Collection entries:
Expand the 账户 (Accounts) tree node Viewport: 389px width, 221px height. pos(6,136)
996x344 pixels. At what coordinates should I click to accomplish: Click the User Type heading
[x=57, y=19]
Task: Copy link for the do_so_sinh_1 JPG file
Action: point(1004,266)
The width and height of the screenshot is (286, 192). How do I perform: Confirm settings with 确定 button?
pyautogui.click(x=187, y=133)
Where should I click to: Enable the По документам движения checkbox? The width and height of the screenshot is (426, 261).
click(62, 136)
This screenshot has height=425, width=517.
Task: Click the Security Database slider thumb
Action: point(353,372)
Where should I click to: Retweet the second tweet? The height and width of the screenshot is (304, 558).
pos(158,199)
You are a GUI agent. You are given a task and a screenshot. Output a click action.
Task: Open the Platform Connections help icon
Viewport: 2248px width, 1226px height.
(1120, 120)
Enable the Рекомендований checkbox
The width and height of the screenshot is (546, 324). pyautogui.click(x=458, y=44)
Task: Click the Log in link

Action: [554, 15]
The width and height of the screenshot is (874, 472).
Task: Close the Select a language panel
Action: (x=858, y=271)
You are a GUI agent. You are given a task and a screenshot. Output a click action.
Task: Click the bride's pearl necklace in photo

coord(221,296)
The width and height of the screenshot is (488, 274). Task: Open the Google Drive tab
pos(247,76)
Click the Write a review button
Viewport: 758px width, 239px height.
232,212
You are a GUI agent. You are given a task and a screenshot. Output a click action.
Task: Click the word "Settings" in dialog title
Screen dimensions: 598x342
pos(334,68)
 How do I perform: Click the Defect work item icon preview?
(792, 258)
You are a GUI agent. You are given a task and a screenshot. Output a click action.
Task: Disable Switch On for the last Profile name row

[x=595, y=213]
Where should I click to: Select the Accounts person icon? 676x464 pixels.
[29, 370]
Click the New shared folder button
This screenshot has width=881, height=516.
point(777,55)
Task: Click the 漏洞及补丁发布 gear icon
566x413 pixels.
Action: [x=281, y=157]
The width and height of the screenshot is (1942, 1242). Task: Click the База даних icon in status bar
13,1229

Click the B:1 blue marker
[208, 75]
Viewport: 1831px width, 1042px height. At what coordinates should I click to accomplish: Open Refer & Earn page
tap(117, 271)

#### BRIEF:
Find every line in the rows above that contains the string "coordinates", matching case, and copy each of those lines.

#### ANSWER TO THE TASK:
996x344 pixels. At what coordinates should I click to accomplish: Click the User Type heading
Viewport: 1831px width, 1042px height. At what coordinates should I click to accomplish: Open Refer & Earn page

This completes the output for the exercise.